PLACE: BRINE, The Village @ Mosaic, Merrifield, VA. 22038
THING: Chef Ian Boden is coming to NOVA to collaborate with Chef John in the kitchen at BRINE for a Raw Bar takeover on Monday February 29th, 2016.
DETAILS: Chef Ian will be whipping up his own versions of the “shellfish” platters for the restaurant while guests at the 12 seat oyster bar can enjoy a multi course collaboration “omakase” dinner with available beverage pairings (details to come on price and number of courses) dining will also be available for both platters and the unique small plates a la carte. Reservations strongly recommended for the raw bar tasting!
Chef Ian Boden began his culinary journey in 1991 at age 13 with Master French Chef Marc Fusilier. A graduate of New England Culinary Institute, Boden has had the opportunity to work in many celebrated kitchens, including Payard Patisserie and Bistro (NYC), Judson Grill (NYC), Prince Michel Vineyard Restaurant (VA) and Westfield’s International Conference Center (VA).

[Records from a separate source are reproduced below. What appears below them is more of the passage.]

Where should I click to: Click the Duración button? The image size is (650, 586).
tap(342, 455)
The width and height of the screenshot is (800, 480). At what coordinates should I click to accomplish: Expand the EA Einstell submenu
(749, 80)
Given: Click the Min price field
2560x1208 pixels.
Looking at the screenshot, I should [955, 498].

Before returning to his Virginian roots, Boden was the executive chef at Home Restaurant in New York City. During his tenure, Chef Boden was included as a “Critic’s Pick” in the first addition of the Michelin Guide. Some highlights from his culinary career include” cooking for a sold-out event at the James Beard House in New York City; cooking with his mentor, Marc Fusilier for the Escoffier 100th Anniversary Dinner; cooking for Share Our Strength’s Taste of a Nation to help feed the hungry in New York and cooking for Hillary Clinton’s New York Farm Day to promote local agriculture. Boden is also proud to be instrumental in the development of the Shenandoah Buy Fresh Buy Local chapter, and continues to support forty plus local family farms through the ever changing menu of his contemporary Virginian cuisine.

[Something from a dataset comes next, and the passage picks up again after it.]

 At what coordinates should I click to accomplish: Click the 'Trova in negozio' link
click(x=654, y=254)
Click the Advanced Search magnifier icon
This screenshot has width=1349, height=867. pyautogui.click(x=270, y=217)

In 2013, Boden returned to Staunton, VA to open his community spirited, causal 26-seat restaurant, The Shack. With a limited reservations policy, The Shack offers service and food one would not normally associate with its simplistic setting. Here Boden showcases his pre fixe three-course ($45) and four-course ($55) ambitious tasting menu available Friday and Saturday nights, with an a la carte menu served on Wednesday and Thursday nights. The Shack has been featured in The Wall Street Journal; named one of the places for “Best Burgers in the South” by Garden & Gun Magazine; recognized by Southern Living Magazine as one of the “Best New Restaurants” and Esquire Magazine tapped Shack for the “Best Dish” award for 2014 restaurant issue. Blogs Eat Like A Man and Eater National have also both recognized The Shack, and Boden has been invited to participate in the “Indie Chef Week” in Southern California in October 2014, and to return to cook at the acclaimed James Beard House in New York in February 2015.